**ЗАДАНИЕ**. Продолжите приведенный ниже текст о статьях Эренбурга против большевиков, написанных осенью 1919 года, начиная сразу после его последнего предложения.

**ТЕКСТ ДЛЯ ЧТЕНИЯ**.
****************************************

Вирус большевизма

Вирус большевизма

В конце августа 1919 года армия генерала Деникина окружила Киев. Отступая, большевики производят массовые расстрелы заложников. Одиннадцатого сентября в газете «Киевская жизнь» появляется первая статья Эренбурга. До своего отъезда из Киева в середине ноября он успел опубликовать еще несколько статей в газетах, выходивших в Ростове-на-Дону, где находилась ставка Деникина. В них он с необычайной силой обличает «Совдепию» и ее хозяев, большевиков. Впоследствии они исчезнут со страниц истории, как и многое другое. Между тем это был важный момент в биографии Эренбурга: никогда его проклятия и обеты не достигали такой силы и убедительности. Только через двадцать лет, когда немецкая армия вступит на советскую землю, он сумеет отыскать столь же гневные и проникновенные слова.

Первая статья в «Киевской жизни» носит заглавие «Без бенгальского огня». При виде Киева, разоренного большевиками, автор задается вопросом: «Зачем все это? Зачем они это сделали? Разрушающие былые святыни, что несут они миру?»[101] До того как взять власть, коммунисты шли вперед, вооруженные идеей свободы, — и мы, опьяненные, верили, что наступил «великий перелом». Почему же восторг и упоение быстро сменились «невыразимой скукой»? И отвечает: потому, что после победы идея свободы оказалась просто-напросто «зияющей пустотой», «вольной волей», сплошным проклятием и разрушением. «Да, конечно, мы не коммунисты! — заверяет Эренбург. — Мы воспитаны великим духом бунта. Он исходил из уст неистового Бакунина и Герцена. Мы все с младенчества дышали им, отвергая по очереди идеи божества, отчизны, добра и красоты»[102]. Пока Иван Карамазов размышлял и страдал, мучился проклятыми вопросами свободы личности и границ морали без Бога, его незаконнорожденный брат лакей Смердяков, будучи не столь щепетильным, принялся действовать и поднял руку на отца. Это и есть русский большевизм. Его корни исходят не из западного марксизма, но из этого «бунтарского русского духа»: «Наше национальное бедствие, — пишет Эренбург в другой статье, — сочетание крайних рассудочных доктрин Запада с родным „жги“»[103].

****************************************

Позиции из источника данных
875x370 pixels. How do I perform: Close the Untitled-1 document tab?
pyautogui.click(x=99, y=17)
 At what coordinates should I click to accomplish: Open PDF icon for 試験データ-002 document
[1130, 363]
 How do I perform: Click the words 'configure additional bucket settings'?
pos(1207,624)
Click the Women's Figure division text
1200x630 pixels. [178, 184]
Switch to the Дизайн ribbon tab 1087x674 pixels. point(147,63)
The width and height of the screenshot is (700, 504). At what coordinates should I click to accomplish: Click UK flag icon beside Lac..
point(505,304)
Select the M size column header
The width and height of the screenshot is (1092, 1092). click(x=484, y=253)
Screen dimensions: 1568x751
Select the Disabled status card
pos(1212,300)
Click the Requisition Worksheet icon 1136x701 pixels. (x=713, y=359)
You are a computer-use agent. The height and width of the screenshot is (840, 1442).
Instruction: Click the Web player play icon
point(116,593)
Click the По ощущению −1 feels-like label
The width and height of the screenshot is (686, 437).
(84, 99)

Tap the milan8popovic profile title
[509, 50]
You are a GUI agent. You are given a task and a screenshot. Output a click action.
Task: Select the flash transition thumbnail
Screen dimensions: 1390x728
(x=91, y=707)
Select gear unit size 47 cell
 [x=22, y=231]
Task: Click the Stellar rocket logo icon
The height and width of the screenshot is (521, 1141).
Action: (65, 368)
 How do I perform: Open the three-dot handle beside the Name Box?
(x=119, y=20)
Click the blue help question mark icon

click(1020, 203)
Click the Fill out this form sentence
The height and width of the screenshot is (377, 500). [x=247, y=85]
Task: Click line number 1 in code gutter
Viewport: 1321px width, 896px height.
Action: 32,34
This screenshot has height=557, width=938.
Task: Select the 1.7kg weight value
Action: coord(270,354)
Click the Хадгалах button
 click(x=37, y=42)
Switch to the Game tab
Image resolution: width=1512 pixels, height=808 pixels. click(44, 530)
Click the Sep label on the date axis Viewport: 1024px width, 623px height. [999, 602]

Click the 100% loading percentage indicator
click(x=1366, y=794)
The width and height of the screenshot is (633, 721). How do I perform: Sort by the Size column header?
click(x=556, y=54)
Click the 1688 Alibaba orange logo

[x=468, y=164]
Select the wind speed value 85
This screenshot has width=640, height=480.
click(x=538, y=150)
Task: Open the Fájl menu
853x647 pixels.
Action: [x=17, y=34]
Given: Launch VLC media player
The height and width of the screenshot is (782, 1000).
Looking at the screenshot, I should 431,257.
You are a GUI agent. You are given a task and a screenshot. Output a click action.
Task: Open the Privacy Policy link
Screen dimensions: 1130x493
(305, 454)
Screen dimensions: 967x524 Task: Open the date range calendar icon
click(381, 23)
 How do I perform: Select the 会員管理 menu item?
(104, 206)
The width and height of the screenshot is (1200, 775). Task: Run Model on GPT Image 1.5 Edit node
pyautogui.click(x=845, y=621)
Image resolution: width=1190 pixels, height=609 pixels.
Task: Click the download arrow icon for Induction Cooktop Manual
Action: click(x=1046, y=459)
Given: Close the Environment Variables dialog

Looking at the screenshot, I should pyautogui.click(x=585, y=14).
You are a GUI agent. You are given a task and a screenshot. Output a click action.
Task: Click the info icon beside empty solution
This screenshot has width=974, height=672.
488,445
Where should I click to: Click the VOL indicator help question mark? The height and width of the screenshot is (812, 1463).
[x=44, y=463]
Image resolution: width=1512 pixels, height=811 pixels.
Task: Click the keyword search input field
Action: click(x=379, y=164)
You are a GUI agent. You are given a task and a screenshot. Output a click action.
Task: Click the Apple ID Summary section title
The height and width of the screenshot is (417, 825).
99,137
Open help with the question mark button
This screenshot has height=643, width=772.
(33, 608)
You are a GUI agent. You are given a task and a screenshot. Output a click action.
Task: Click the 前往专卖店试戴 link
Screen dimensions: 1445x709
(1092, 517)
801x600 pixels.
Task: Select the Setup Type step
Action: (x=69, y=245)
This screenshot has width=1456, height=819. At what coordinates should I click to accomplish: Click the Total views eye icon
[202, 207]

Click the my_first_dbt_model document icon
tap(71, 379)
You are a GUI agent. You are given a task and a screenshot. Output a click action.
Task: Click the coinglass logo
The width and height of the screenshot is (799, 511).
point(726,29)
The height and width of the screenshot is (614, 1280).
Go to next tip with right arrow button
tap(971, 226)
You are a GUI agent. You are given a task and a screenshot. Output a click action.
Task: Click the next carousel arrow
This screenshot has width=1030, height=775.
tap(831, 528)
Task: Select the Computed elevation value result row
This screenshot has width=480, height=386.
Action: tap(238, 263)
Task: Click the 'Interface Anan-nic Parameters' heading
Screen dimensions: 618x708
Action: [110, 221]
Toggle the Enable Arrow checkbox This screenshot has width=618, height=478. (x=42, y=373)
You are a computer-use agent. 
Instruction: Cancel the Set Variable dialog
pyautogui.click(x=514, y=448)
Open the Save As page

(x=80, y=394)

****************************************

**ОТВЕТ**.
Грань, отделяющая истину от лжи, свободу от насилия, всегда была «нестойкой и дрожащей в душе России. Она хранилась не по убеждению, а по традиции. Наша этика держалась не на вере, но на устоях быта. Вот почему с такой легкостью переступала тяжелая русская нога границу дозволенного. <…> Большевизм въелся в нашу душу. Я говорю не о большевистских идеях, но о средствах, об освобождении от всех нравственных пут, о культуре смердяковского „все дозволено“»[104].

Под прикрытием «грандиозной цели» и «великих идей» большевизм сеет презрение к «малым делам», которые проповедовал Чехов, презрение к повседневному труду, быту — словом, ко всему, что и составляет саму жизнь. Все оказалось подчинено бесплодной утопической мечте о будущем счастье. «Мы все заражены большевизмом. <…> Взгляните на обывателя — в его душе медовая передовица и крохотная „чека“. Он не просто алчен, труслив, кровожаден, нет, все свои делания, вплоть до укрывания ненужной ему шубы в особой кладовой он объясняет великими идеями». Новая «скептическая» мораль жаждет «будничных дел, мелких средств»[105].

Разногласия с большевизмом превращаются в ненависть: как некогда в Париже в период религиозного кризиса, а потом на полях Первой мировой, его преследует «запах разложения»: «Большевики не преобразуют жизнь, даже не переворачивают ее вверх дном, они просто ее останавливают. Разложением, гниением они заражают всех и все. Разложили армии, свои и чужие. <…> Разложили меньшевиков и эсеров, как только наивные „политики“ стали беседовать с ними помимо тюрем и чрезвычаек. Разложили интеллигенцию, превратив ее в какое-то жуткое племя „советских служащих“. Кажется, запах гниения донесся наконец до изысканных аллей Версальского парка. Не капитализм или коммунизм, но „жизнь или смерь“. Пусть Европа выбирает»[106].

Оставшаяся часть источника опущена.